Many Hong Kong movie fans disdained the use of wires and harnesses as unauthentic or even cheating. But even those tricks are not as far from reality as supernaturally sped-up CGI simulations. The further we get from reality, the less thrilling the effect is. There simply is little genuine suspense in these scenes; the excitement is more the result of a physiological reaction to fast cutting, camera movement, and sound effects than it is of empathetic investment in the characters. The film's best action moments involve a motorcycle dodging in between speeding cars, because these at least look real. The worst action moments involve Neo swooping down from the sky to pull someone out of harm's way. That Neo could be considered a deus ex machina may be a conscious joke on the Wachowskis' part, but it grows old.

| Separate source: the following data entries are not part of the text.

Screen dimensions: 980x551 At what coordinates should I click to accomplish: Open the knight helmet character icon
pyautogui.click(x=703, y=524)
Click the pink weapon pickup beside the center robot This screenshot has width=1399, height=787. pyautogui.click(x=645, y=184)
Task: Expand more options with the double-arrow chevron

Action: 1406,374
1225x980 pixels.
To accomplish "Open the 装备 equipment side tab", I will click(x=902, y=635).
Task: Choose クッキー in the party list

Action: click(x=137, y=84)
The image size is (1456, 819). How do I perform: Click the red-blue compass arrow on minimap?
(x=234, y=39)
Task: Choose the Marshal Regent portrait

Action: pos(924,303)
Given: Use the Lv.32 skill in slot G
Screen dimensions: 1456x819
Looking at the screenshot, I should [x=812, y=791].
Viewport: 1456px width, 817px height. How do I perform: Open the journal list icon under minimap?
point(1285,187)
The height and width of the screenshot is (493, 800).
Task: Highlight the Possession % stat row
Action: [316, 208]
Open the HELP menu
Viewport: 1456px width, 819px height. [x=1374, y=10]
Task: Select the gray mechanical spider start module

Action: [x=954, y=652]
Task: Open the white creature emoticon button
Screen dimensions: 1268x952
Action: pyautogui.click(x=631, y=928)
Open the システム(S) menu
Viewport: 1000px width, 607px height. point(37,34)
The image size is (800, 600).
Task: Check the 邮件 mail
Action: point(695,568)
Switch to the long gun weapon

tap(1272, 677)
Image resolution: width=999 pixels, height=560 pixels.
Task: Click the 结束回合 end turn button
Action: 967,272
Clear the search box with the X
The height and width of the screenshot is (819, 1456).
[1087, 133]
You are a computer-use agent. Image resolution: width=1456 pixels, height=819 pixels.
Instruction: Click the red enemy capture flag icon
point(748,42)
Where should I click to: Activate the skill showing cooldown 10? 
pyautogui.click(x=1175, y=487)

Aggravating this is the more general "rule" problem: Who has the power to do what? And why? Why does Neo fight and fight the Smith army and almost lose several times when we know, from the first punch, that he could have simply done his Superman act and flown away? Why can he beat them? "Because he's the One and can do anything" isn't a good enough answer. If his powers are unbounded, then there's no suspense and no point to the entire thing. If they are bounded, we need to know how.

The answers to some of these questions may be implicit in the computer mechanics that the Matrix represents: A fight could be two cyber-entities -- a software module and the neural impulses of a jacked-in human -- "punching" to infect each other's code and "parrying" by mutating into immunity from that punch. The end of the first film suggested that Neo's power stems from his newfound ability to see the code, i.e., bits and bytes, behind the Matrix's "reality" and to therefore respond to what's really there rather than to the image.

But can anybody keep all this stuff in his or her head in a useful way while watching the film?

Be warned that Matrix Reloaded really is only half of a two-part story. Unlike The Matrix, it ends with a cliffhanger and represents less of an independent whole. (If you sit through the nine or so minutes of closing credits, you'll see a preview of The Matrix Revolutions.)

Meanwhile, for all these problems, big and little, the Wachowskis still hold the current franchise on intellectually engaging action films. It's not like I won't be heading back for a second (or even third) look.